(Beginning of Data for processing)
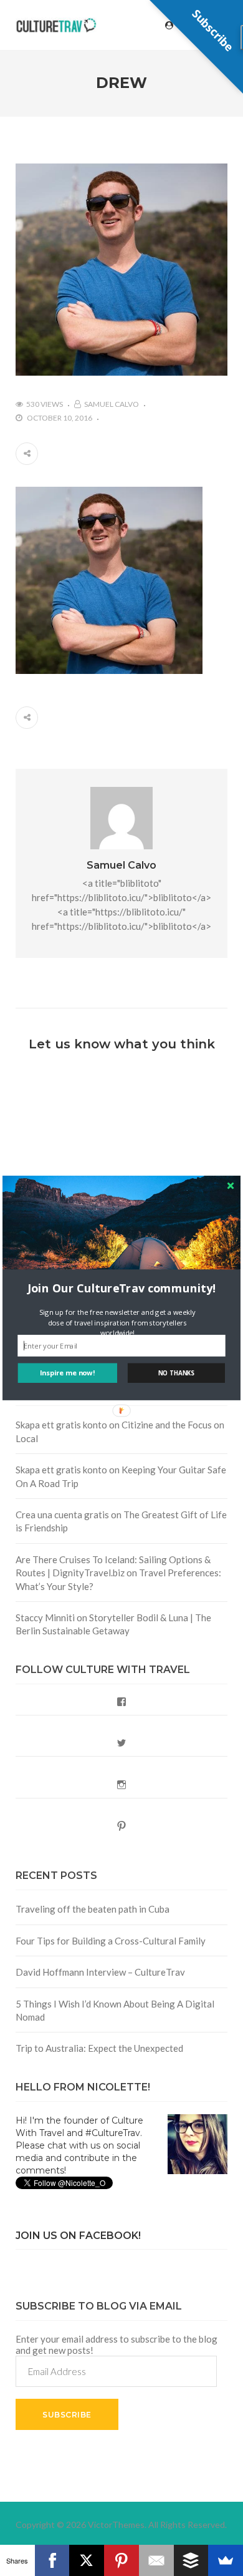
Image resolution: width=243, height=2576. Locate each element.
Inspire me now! (67, 1372)
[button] (121, 1288)
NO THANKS (176, 1373)
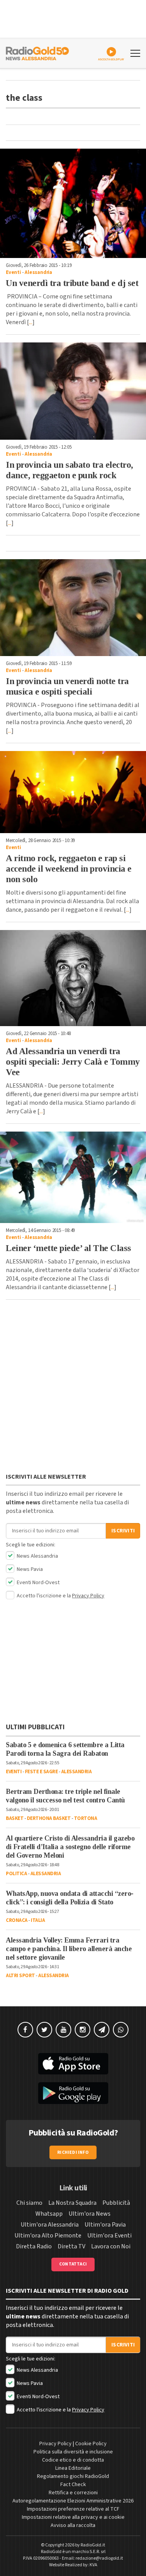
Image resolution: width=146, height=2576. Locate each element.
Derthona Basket (49, 1818)
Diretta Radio (34, 2246)
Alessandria (38, 272)
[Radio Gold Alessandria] (37, 52)
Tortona (85, 1818)
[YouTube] (63, 2029)
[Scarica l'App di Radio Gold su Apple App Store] (73, 2064)
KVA (93, 2565)
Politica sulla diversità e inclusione (73, 2452)
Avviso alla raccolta (73, 2525)
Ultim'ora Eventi (109, 2235)
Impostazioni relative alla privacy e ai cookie (73, 2517)
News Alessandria (37, 1556)
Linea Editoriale (73, 2468)
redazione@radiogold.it (99, 2558)
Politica (16, 1873)
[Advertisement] (73, 1388)
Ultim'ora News (90, 2213)
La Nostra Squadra (72, 2203)
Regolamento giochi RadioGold (73, 2476)
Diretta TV (71, 2246)
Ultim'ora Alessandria (50, 2224)
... (30, 322)
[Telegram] (101, 2029)
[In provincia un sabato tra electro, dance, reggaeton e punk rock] (73, 391)
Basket (14, 1818)
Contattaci (73, 2264)
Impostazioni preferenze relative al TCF (73, 2509)
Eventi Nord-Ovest (38, 1582)
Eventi (13, 272)
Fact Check (73, 2484)
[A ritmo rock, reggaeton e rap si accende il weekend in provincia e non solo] (73, 792)
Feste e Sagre (41, 1771)
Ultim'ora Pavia (105, 2224)
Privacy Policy (88, 1596)
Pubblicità (116, 2203)
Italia (38, 1920)
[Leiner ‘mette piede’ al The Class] (73, 1177)
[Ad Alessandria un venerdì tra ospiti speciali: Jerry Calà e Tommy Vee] (73, 978)
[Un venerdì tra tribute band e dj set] (73, 203)
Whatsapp (49, 2213)
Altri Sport (20, 1975)
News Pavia (29, 1569)
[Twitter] (44, 2029)
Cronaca (17, 1920)
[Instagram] (82, 2029)
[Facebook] (25, 2029)
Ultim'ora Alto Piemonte (47, 2235)
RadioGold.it (93, 2545)
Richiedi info (73, 2152)
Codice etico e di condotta (73, 2460)
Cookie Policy (91, 2444)
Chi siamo (29, 2203)
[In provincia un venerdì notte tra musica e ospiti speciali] (73, 607)
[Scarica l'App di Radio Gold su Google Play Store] (73, 2093)
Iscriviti (123, 1531)
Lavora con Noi (110, 2246)
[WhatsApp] (120, 2029)
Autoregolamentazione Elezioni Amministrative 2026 (73, 2501)
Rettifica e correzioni (73, 2493)
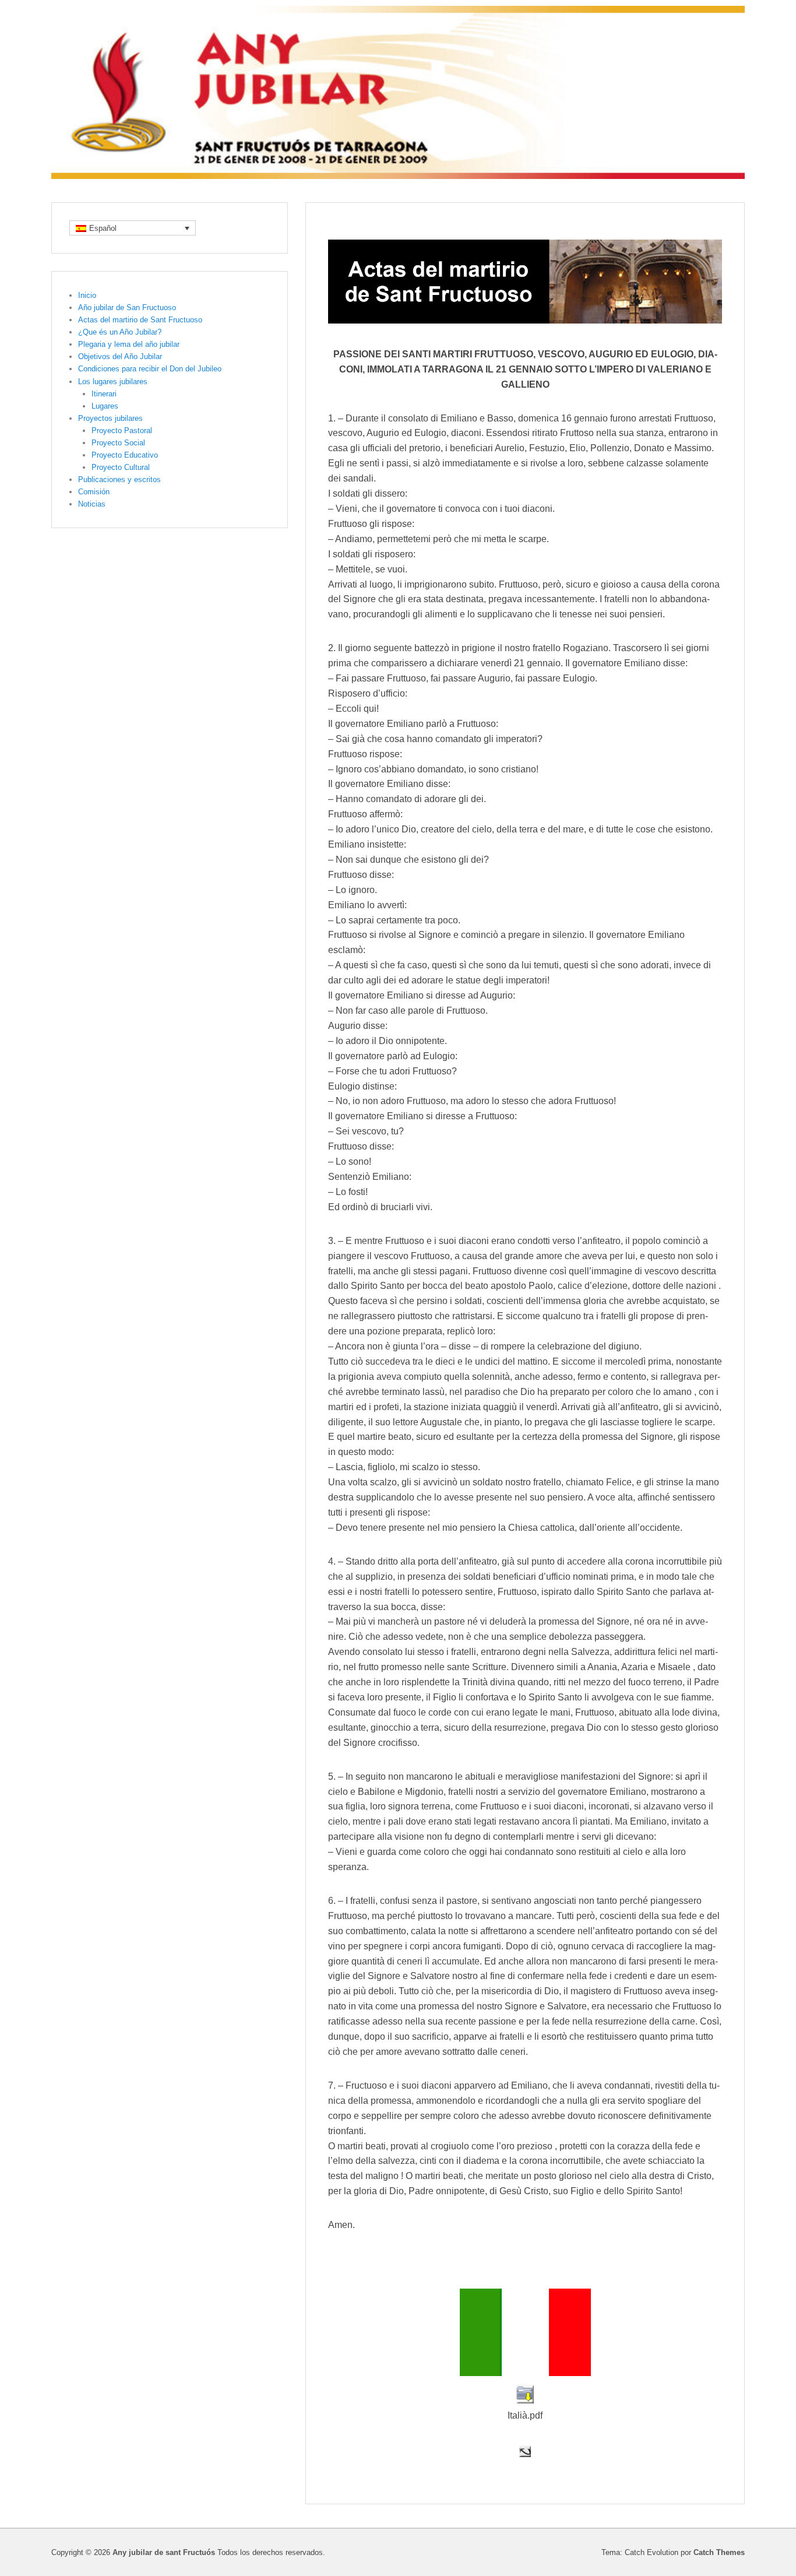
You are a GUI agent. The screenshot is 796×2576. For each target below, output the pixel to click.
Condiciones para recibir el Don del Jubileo (149, 368)
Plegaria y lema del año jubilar (128, 344)
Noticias (91, 504)
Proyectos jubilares (110, 418)
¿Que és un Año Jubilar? (119, 332)
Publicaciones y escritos (119, 479)
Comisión (94, 491)
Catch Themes (719, 2552)
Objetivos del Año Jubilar (120, 356)
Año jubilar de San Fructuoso (127, 307)
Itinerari (104, 393)
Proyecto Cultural (120, 467)
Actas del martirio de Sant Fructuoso (140, 319)
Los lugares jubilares (112, 381)
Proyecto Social (118, 442)
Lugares (104, 406)
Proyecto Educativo (124, 455)
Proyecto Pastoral (121, 430)
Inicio (87, 295)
(End of Data for processing)
● **Directions**: Check each line of the entries above for the string "Ultim", and return those that contain it.

● **Written solution**:
Ultim'ora Eventi (109, 2235)
Ultim'ora News (90, 2213)
Ultim'ora Alessandria (50, 2224)
Ultim'ora Pavia (105, 2224)
Ultim'ora Alto Piemonte (47, 2235)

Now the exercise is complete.